Our Initiative could, however, open the door for a qualified RT to make a home visit to a Medicare patient who happens to be receiving DME services, if the physician that RT works for decides the visit is medically necessary and the physician does not have the time to furnish the service directly. But the visit would not be part of the DME benefit; it would be covered under the changes we are proposing to the “medical and other health services” benefit. .

I already am employed by a home health agency, skilled nursing facility, comprehensive outpatient rehabilitation facility, etc. How is this Initiative going to impact my job?
It’s not. Services provided by RTs in these settings now will continue unchanged because they are covered by rules and regulations that govern those sites of care. It is up to those agencies or facilities to determine the types of professionals they want to hire and the qualifications of those personnel. Our Initiative does not impact those choices in any way.

I am a Registered RT with a Bachelor’s Degree. If the law changes, and I can provide services in lieu of the physician providing them without the physician being present, just what services can I provide?
You will able to provide only those respiratory therapy services that are defined under your state practice act or those in which you are legally authorized to perform by the state.

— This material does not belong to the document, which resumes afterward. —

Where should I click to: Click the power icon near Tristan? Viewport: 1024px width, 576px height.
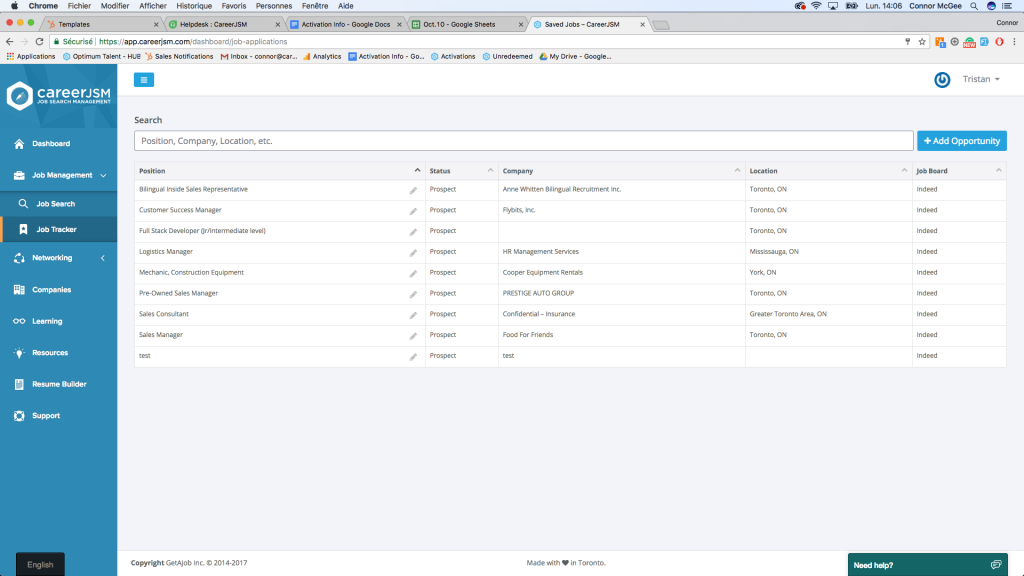tap(942, 80)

OK, what can I do to help?
There is a lot you can do and a lot we need every respiratory therapist to help in order to achieve success. As stated above, Congress must enact this Initiative. And we must get their attention and let them know this is an important issue not only to the profession but to the patients we serve. The more members of Congress hear from their constituents the better the chances to enact the Initiative

  • Contact your member of Congress and both your Senators. You can log on to the AARC’s website at our Capitol Connection. The page will walk you through how to find your member and there is a brief explanation of the Medicare Respiratory Therapy Initiative and a draft email you can send to your members of Congress.
  • Enlist your patients or clients to write. The Medicare Respiratory Therapy Initiative isn’t only a professional benefit, but will increase patient access to respiratory therapy services.
  • Work with your physician community to gather their support, and have them send emails to Congress. Physician voices have a great impact on legislators.
  • Don’t forget your family and relatives are voters too. Don’t be hesitant to ask them to support this effort through their emails.
  • Contact you state respiratory society (most state societies have website and contact numbers—go to: http://www.aarc.org/links/links_affiliates.asp) and volunteer to be part of the 435 Plan. What is the 435 Plan? There are 435 members of the US House of Representatives. The goal of the AARC is to have at least one respiratory therapist and one consumer/patient in each Congressional district. Coordinated by the State Society, RTs who are part of the 435 Plan can be activated to respond to key issues and legislation and work at the local and district level to advocate for our legislation.